Text extract:
Begin

Mastering GCP Disaster Recovery with Async Replication

Disaster Recovery, Google Cloud Platform

By Adarsh Rai
May 29, 2024

· 9 min read

Last week, Google announced a powerful tool to its Google Cloud Platform (GCP) lineup: Persistent Disk Asynchronous Replication. This revelation isn’t just another feature to explore, it’s a veritable game-changer, especially when it comes to disaster recovery for GCP users.

In this article, we’re diving deep to understand what Persistent Disk Asynchronous Replication is, why it should matters to your business, and how to leverage it for maximum benefit.

What is Disaster Recovery in GCP?

Picture disaster recovery as a fire drill, a mock run you conduct in anticipation of a fire breakout. In the context of GCP, it’s a plan that prepares your data, resources, and applications for swift recovery in case of any catastrophic event, be it cyber-attacks or natural disasters. It ensures your Compute Engine instances, Cloud Storage buckets, and other components are safe and can bounce back, minimizing downtime.

In your cloud environment, it act as a safety net, carefully woven to catch your precious data should calamity strike. At its core, it’s a collection of strategies and processes designed to restore normalcy to your cloud environment following a disaster.

Why GCP Disaster Recovery isn’t Optional

Not having a disaster recovery plan can expose your GCP environment to various risks, including data loss and prolonged downtime. These disruptions can greatly impact your operations, potentially leading to severe losses. Additionally, reputational damage, possible regulatory fines, and the added pressure on your IT team are risks that businesses can’t afford to take.

The Hidden Cost of Cloud Downtime

Downtime is more than just a pause; it carries a substantial financial burden. According to a report from Parametrix Solutions, a New York-based insurance company, cloud downtime can cost a staggering $300,000 to $500,000+ per hour.

This cost only covers the tangible financial loss. The additional hidden costs, such as lost business opportunities, resources diverted to damage control, and the impact on the company’s reputation, are not factored into this amount. These hidden costs can escalate the total cost of downtime exponentially.

In essence, disaster recovery isn’t an added feature; it’s a business necessity. It’s an insurance policy for your data and a strategic move to protect your business.

Understanding Google’s Disaster Recovery Plan and Architecture

When it comes to the uninterrupted functioning of your services, a robust, well-tested Disaster Recovery (DR) plan is your business’s safety net. Be it a network outage, a bug in your latest application push, or a natural disaster, it’s important to be prepared for all contingencies. With Google Cloud Platform’s robust, flexible, and cost-effective range of products, you can construct a DR plan tailored to your needs.

End

What to work on:
Answer from the disaster recovery article:
(a) Which new tool for its Google Cloud Platform lineup did Google announce?
(b) To what does the article compare disaster recovery in its "Picture disaster recovery as..." sentence?
(c) According to the Parametrix Solutions report, how much can cloud downtime cost per hour?

Raw data:
Begin

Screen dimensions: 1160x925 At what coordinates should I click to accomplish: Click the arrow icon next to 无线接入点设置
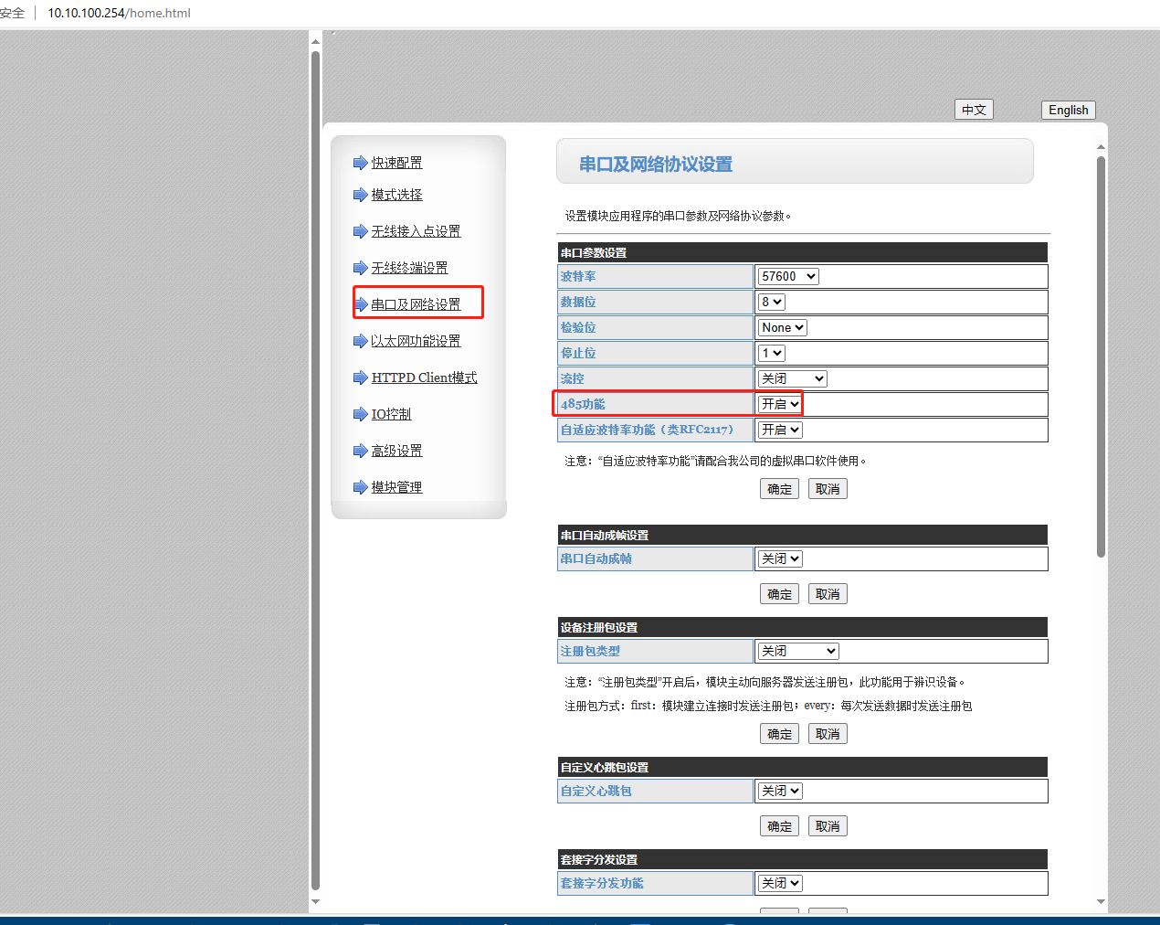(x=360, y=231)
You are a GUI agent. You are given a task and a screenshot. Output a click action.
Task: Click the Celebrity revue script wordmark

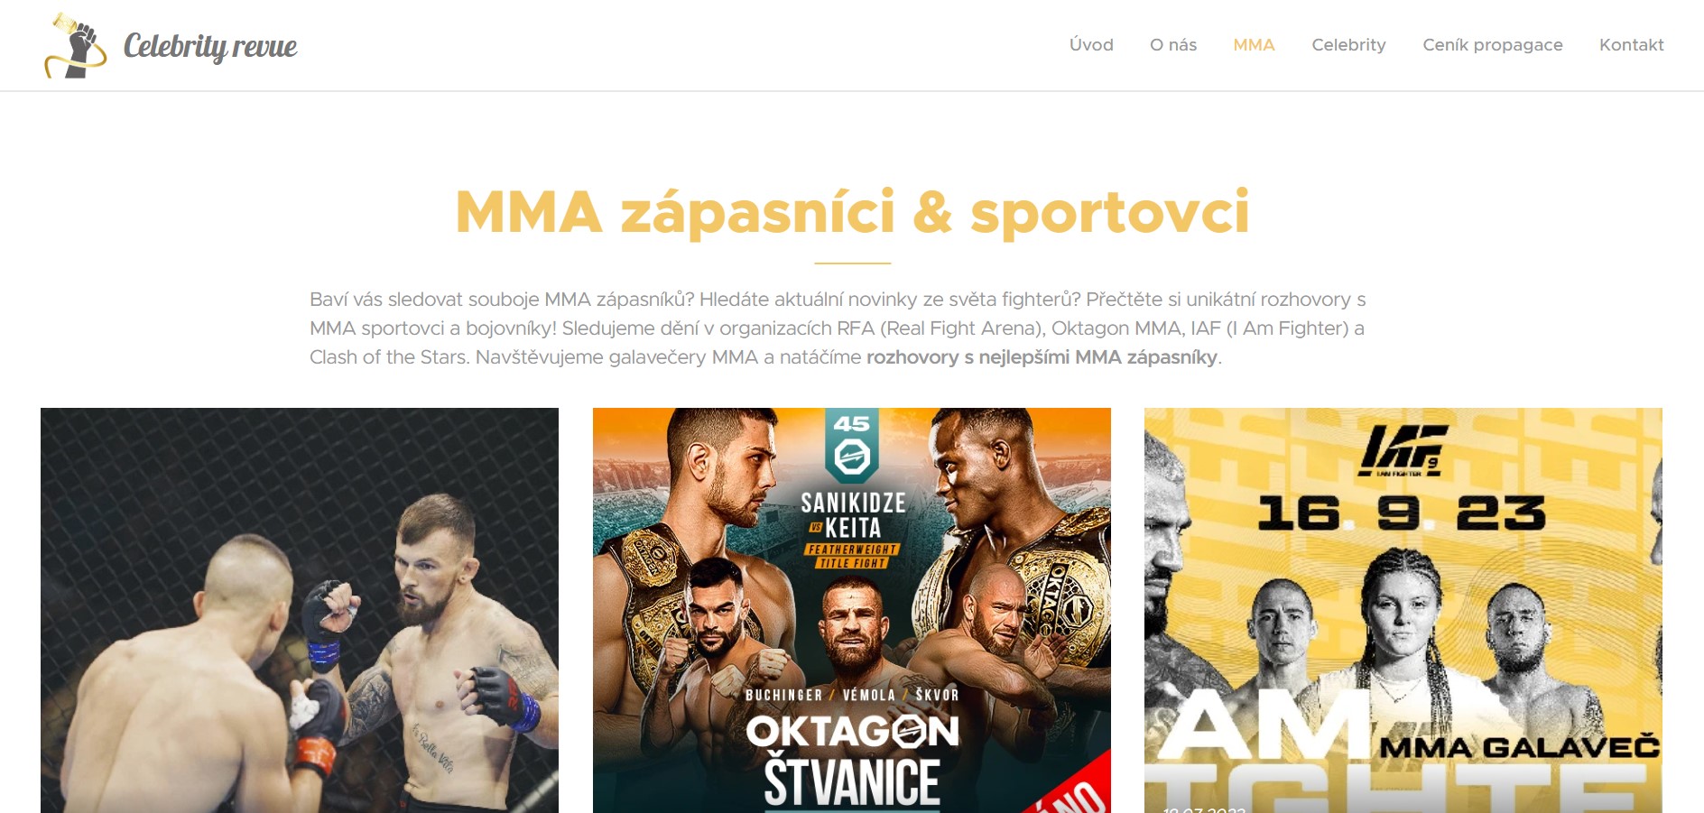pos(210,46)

End
Begin

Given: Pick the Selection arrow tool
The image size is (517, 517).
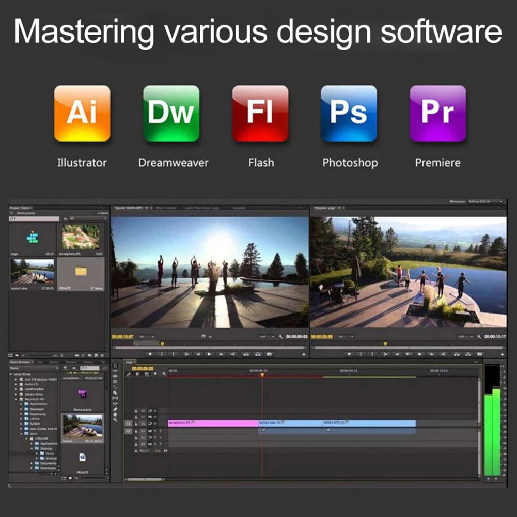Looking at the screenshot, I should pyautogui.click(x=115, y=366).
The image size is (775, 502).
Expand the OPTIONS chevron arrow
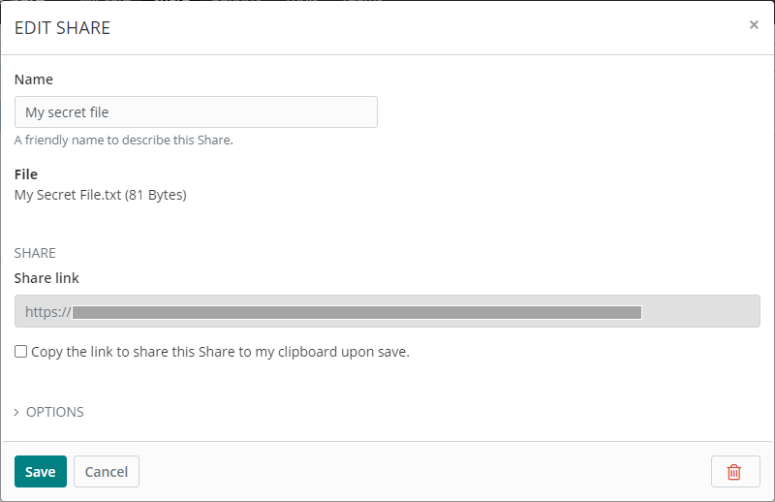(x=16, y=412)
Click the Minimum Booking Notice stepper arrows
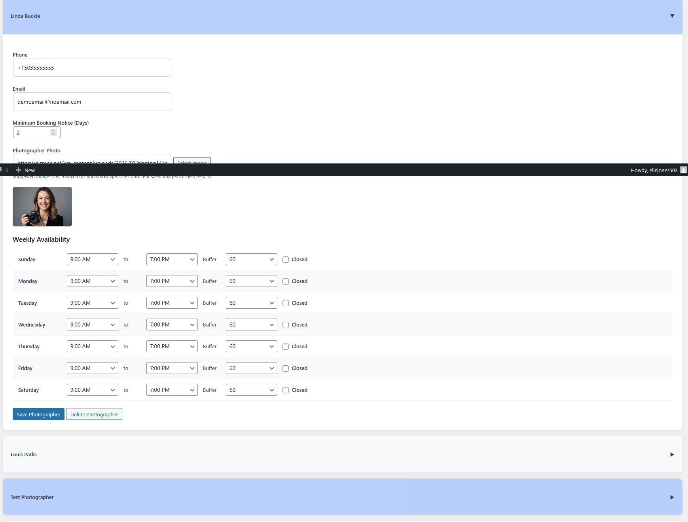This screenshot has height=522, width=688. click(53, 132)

End

Answer to the problem:
(a) Persistent Disk Asynchronous Replication
(b) A fire drill
(c) $300,000 to $500,000+